### Exercise requirements
The expected output is exactly the lines below, starting at the line with "Task: Switch to the 了解认证 tab" and ending at the line with "Task: Select the Confirm step", both included; no other line belongs in it.

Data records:
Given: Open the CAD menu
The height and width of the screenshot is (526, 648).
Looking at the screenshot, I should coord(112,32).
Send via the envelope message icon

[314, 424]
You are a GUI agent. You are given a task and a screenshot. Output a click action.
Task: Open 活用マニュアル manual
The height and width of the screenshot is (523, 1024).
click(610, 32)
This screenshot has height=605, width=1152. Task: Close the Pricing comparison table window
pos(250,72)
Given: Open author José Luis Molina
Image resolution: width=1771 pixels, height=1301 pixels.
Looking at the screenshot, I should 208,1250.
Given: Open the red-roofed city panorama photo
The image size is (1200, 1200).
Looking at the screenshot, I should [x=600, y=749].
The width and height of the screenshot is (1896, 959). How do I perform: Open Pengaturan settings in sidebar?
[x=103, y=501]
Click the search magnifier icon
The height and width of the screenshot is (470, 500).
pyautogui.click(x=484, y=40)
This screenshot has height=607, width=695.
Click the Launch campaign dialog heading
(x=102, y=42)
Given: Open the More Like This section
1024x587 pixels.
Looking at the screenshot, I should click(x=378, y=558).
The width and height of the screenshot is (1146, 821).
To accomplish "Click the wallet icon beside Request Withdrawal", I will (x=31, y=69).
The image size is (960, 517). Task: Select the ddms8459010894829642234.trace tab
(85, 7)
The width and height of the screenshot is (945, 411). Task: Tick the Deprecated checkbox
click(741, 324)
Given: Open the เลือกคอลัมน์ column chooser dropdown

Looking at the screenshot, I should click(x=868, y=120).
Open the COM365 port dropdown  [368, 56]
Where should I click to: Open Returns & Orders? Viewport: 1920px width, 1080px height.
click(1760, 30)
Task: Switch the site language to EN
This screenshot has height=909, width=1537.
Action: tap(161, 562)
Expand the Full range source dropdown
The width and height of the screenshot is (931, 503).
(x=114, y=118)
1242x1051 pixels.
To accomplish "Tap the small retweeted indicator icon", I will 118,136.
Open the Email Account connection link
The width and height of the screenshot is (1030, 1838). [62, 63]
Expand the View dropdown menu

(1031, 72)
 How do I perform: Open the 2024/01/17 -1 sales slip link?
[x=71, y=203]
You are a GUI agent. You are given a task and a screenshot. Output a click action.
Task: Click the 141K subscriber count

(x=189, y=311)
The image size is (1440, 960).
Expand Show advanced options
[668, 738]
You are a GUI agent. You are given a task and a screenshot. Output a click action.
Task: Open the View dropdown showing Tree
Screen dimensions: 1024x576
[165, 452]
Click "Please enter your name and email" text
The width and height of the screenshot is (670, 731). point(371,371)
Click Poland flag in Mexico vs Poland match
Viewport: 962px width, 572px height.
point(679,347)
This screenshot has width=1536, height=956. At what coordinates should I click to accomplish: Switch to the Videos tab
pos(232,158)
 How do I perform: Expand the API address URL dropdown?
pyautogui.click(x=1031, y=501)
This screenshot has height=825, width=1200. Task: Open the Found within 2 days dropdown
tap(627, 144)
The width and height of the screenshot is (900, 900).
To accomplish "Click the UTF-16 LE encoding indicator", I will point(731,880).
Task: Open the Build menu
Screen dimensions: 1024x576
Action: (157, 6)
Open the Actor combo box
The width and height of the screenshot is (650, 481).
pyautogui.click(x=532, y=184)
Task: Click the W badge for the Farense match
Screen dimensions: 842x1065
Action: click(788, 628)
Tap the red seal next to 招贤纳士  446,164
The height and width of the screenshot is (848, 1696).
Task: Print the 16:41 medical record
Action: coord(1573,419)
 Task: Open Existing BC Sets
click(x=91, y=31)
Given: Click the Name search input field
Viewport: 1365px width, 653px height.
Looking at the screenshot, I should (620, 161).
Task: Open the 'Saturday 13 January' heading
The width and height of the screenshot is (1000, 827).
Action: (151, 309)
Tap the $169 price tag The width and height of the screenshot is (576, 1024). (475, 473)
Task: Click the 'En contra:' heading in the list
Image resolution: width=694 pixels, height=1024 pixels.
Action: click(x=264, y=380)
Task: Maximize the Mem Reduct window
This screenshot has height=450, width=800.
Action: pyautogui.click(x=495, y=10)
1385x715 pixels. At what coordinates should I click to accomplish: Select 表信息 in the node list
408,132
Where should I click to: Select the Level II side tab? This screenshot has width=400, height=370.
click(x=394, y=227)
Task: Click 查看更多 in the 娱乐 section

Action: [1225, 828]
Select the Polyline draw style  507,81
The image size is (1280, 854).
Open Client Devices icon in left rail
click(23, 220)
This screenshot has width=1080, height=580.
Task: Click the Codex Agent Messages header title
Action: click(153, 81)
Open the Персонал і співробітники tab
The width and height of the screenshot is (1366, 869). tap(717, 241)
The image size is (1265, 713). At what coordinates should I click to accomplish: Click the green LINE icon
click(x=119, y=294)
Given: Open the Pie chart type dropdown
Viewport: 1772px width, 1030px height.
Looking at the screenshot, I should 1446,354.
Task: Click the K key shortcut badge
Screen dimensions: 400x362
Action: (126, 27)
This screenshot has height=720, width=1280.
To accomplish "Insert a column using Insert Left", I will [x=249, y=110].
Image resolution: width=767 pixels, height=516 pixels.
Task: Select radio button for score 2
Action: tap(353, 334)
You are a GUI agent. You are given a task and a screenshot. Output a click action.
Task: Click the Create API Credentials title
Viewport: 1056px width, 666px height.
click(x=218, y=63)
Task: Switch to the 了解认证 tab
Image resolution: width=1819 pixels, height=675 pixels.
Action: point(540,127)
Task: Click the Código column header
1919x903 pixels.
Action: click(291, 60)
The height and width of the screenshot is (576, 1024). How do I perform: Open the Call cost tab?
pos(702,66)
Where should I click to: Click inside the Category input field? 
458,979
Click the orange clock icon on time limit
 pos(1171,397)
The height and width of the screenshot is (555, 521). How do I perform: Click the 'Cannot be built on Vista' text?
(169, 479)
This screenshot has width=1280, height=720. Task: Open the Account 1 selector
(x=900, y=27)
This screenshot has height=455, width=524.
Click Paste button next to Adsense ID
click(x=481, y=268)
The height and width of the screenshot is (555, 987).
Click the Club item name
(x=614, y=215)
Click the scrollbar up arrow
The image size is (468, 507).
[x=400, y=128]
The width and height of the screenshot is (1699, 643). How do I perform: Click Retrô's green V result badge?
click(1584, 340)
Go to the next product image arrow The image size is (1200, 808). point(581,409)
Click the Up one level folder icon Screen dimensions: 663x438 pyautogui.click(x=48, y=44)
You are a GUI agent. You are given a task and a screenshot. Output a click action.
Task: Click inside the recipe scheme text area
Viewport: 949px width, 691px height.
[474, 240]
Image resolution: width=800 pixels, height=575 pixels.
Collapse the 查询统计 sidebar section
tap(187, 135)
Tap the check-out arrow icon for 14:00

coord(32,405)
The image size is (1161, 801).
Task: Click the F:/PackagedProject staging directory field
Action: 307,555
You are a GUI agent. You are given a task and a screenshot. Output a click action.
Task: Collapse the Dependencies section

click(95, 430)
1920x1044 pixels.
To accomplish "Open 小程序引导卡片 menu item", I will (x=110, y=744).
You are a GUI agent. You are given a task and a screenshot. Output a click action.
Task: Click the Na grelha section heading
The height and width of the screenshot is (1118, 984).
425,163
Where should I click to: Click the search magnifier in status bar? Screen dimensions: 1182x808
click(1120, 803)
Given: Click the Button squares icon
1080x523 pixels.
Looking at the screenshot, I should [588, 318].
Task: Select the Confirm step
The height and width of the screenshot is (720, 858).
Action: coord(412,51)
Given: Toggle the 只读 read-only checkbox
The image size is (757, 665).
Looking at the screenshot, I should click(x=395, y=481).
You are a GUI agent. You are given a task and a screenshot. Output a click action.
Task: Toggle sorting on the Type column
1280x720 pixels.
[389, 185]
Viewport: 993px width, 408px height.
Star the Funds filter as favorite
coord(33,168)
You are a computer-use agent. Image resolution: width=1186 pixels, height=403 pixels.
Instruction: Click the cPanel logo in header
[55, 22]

### Written answer
Task: Switch to the 了解认证 tab
Image resolution: width=1819 pixels, height=675 pixels.
Action: point(540,127)
Task: Click the Código column header
1919x903 pixels.
Action: click(291, 60)
The height and width of the screenshot is (576, 1024). How do I perform: Open the Call cost tab?
pos(702,66)
Where should I click to: Click inside the Category input field? 
458,979
Click the orange clock icon on time limit
 pos(1171,397)
The height and width of the screenshot is (555, 521). How do I perform: Click the 'Cannot be built on Vista' text?
(169, 479)
This screenshot has width=1280, height=720. Task: Open the Account 1 selector
(x=900, y=27)
This screenshot has height=455, width=524.
Click Paste button next to Adsense ID
click(x=481, y=268)
The height and width of the screenshot is (555, 987).
Click the Club item name
(x=614, y=215)
Click the scrollbar up arrow
The image size is (468, 507).
[x=400, y=128]
The width and height of the screenshot is (1699, 643). How do I perform: Click Retrô's green V result badge?
click(1584, 340)
Go to the next product image arrow The image size is (1200, 808). point(581,409)
Click the Up one level folder icon Screen dimensions: 663x438 pyautogui.click(x=48, y=44)
You are a GUI agent. You are given a task and a screenshot. Output a click action.
Task: Click inside the recipe scheme text area
Viewport: 949px width, 691px height.
[474, 240]
Image resolution: width=800 pixels, height=575 pixels.
Collapse the 查询统计 sidebar section
tap(187, 135)
Tap the check-out arrow icon for 14:00

coord(32,405)
The image size is (1161, 801).
Task: Click the F:/PackagedProject staging directory field
Action: 307,555
You are a GUI agent. You are given a task and a screenshot. Output a click action.
Task: Collapse the Dependencies section

click(95, 430)
1920x1044 pixels.
To accomplish "Open 小程序引导卡片 menu item", I will (x=110, y=744).
You are a GUI agent. You are given a task and a screenshot. Output a click action.
Task: Click the Na grelha section heading
The height and width of the screenshot is (1118, 984).
425,163
Where should I click to: Click the search magnifier in status bar? Screen dimensions: 1182x808
click(1120, 803)
Given: Click the Button squares icon
1080x523 pixels.
Looking at the screenshot, I should [588, 318].
Task: Select the Confirm step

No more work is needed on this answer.